Don’t allow the baby to go to sleep with bottle in his/her mouth. Babies have just started growing teeth. When the baby goes to sleep with juice or milk bottle in the mouth, the bacteria in the mouth are receiving constant supply of sugar in the milk/juice to work on. The baby develops decay in teeth early on in his life. It is advisable to clean the baby’s mouth before he put in bed for the night’s sleep. Running a soft cloth in his mouth with normal clean water will go a long way for the baby’s dental health in later years.

Sugary drinks

It is very convenient for parents to give drink as an accompaniment to meals, or as a snack in between meals. The drinks, even if it is a fruit juice box, contain lots of sugar way more then recommended allowance. Fruit juices which may claim to have no added sugar also have high content of sugar because they are concentrated fruit juice.  To help cut down sugar parents should reduce the number of drinks a child consumes in a day. Drinks like soda, pop, sport drink or energy drink, all have high sugar content which sticks to the teeth and stays there till the child has next food item. It gives ample time for bacteria to work on sugars and damage teeth. A substitute for such drinks would be milk or water.

Snacks full of carbohydrates

The second most damaging food for teeth are snacks full of carbohydrates in the form of cakes, cookies, potato crisps, chocolates and sweet desserts. Avoid feeding your child these junk foods, called junk because of their ability to cause tooth decay and weight gains, which leads to obesity in children and adults as well. These foods are not damaging on their own as such. They cause tooth decay when eaten in excess. The carbohydrates in these foods break down in the mouth if allowed to stay long in the mouth and allows bacteria to turn it into acid as a by-product. It is therefore a question of how long the food remains in the mouth. If after eating sugary foods, a child is made to brush his teeth then the sugars will be washed away and there won’t be anything to work on for bacteria.

Food choice

It has been proved beyond doubt that whatever a child sees around and learns during formative years, stay with him forever. The best thing to do for parents is to provide the child with a healthy choice in foods. The best practice would be to offer healthy choice of fruits and vegetables to chew on when hungry, or as a midmorning and mid evening snacks. Fruits eaten rather than made into juice are healthier because there is fibre in it and sugar is in limited amount not concentrated as in juice. Also, when the fruit is chewed it increases its satiety value. When your child is given very sweet fruits like mangoes and bananas, it is helpful if is asked to brush his teeth as sugars in these fruits may remain in the mouth for long. Cheese also is a healthy snack because of its nutrients content and also because its ability to increase the saliva in the mouth which will help in washing away remnants of food from the mouth.

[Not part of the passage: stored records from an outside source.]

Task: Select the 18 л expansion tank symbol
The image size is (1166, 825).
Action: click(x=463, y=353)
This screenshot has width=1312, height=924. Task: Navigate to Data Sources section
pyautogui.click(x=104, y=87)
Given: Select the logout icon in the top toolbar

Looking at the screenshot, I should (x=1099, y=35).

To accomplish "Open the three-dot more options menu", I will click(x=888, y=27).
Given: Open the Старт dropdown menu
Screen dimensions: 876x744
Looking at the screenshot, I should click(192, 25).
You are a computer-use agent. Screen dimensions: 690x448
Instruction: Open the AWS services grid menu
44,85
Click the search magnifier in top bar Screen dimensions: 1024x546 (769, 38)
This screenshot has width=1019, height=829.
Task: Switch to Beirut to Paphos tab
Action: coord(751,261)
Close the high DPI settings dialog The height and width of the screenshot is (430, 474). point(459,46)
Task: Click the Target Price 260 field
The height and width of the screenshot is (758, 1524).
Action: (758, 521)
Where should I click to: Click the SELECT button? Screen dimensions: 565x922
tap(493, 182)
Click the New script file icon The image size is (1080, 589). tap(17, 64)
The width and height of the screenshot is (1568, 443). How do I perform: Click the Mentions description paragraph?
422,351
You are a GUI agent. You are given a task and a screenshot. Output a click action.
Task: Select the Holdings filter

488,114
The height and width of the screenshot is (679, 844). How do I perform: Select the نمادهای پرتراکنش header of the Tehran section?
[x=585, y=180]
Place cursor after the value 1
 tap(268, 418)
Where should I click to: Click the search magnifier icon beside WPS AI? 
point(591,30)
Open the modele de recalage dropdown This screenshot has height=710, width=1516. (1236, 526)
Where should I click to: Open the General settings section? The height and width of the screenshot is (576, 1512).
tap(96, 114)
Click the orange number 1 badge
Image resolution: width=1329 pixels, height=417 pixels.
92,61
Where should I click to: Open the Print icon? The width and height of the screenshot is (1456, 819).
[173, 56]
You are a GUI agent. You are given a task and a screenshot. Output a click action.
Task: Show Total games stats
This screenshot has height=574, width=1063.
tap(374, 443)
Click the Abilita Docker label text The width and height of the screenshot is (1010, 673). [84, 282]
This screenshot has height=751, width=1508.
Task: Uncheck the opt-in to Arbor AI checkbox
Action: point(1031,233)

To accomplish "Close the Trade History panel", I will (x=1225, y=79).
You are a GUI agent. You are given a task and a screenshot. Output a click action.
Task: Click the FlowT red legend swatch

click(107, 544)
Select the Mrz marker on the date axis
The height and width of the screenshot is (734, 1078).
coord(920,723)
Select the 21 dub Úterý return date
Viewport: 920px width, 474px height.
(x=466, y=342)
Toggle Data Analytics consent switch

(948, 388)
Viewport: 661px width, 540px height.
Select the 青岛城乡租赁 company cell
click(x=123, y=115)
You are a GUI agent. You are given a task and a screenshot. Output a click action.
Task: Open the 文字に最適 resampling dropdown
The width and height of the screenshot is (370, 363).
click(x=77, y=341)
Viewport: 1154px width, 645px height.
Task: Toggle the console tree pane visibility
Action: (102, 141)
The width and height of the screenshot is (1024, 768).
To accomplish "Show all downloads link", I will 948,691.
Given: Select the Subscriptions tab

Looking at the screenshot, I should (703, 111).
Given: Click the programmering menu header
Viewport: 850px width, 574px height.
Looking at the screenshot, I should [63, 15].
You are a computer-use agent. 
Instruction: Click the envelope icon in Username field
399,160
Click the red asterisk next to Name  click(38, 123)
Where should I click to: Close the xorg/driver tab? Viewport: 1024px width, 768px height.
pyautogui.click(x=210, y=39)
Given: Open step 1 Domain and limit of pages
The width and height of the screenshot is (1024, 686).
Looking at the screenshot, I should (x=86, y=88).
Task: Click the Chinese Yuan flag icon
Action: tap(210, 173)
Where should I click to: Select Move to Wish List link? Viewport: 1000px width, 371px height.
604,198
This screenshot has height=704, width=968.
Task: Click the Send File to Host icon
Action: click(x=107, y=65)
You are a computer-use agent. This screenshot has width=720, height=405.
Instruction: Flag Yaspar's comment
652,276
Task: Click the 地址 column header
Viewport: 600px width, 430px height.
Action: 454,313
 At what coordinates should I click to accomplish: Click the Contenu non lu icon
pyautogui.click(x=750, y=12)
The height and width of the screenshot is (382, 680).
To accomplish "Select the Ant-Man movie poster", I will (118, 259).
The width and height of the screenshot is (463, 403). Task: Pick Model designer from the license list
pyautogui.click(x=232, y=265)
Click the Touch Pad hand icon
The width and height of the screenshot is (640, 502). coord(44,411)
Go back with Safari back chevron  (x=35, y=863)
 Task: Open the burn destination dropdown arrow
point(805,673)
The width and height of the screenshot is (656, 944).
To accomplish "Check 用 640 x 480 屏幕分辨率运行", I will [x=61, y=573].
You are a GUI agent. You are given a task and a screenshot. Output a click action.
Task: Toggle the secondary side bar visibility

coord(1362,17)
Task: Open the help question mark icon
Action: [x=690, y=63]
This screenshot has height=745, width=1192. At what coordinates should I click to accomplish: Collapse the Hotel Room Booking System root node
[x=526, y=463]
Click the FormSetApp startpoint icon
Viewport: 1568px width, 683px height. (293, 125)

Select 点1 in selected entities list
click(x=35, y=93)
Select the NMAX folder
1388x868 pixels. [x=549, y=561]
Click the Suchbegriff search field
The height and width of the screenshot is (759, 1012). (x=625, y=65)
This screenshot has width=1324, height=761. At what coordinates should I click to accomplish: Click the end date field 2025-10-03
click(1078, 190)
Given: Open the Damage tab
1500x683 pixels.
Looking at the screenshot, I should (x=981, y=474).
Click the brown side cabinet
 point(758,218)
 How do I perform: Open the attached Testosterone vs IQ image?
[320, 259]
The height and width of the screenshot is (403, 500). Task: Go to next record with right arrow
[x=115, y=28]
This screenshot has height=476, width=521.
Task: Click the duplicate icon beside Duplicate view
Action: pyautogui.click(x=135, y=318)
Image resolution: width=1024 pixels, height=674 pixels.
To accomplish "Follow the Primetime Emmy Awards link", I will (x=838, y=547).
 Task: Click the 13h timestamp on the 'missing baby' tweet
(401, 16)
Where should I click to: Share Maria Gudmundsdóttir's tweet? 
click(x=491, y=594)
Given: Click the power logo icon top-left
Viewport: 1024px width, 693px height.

Reduce the habit of eating between meals

It is damaging to the teeth if your child snacks more and eat less at mealtimes. Snacking on sticky food is quite detrimental to teeth as sugar gets stuck on teeth and allows build up of acids and plaque. Even when you want to give sweet desserts to your child, include it in your child’s meals, lunch or dinner. Snacks like raisins, jelly beans stick to the teeth. Make it a point for child to brush his teeth after these snacks.

Develop healthy food habits as a routine

When we develop routines for entire family, it will automatically be followed by children. Choose healthy foods like fruit and vegetables and include them in your meals. Use healthy alternatives to sticky and sugary snacks; make it a habit to read labels on food packages. Learn to count how much sugar a package contains, and how much is recommended. Avoid using chocolates or candies as a reward for achievements for your child. Encourage to finish fruits, vegetables, and salads served on the plate.

Above all, develop a good dental hygiene routine. Explain how brushing twice a day, and after having sugary sticky snacks can help removing bacteria and plaque from the mouth. Why it is important to brush before going to bed. Explain the importance of flossing, how flossing removes food particles from between the teeth and stops tooth decay because of that.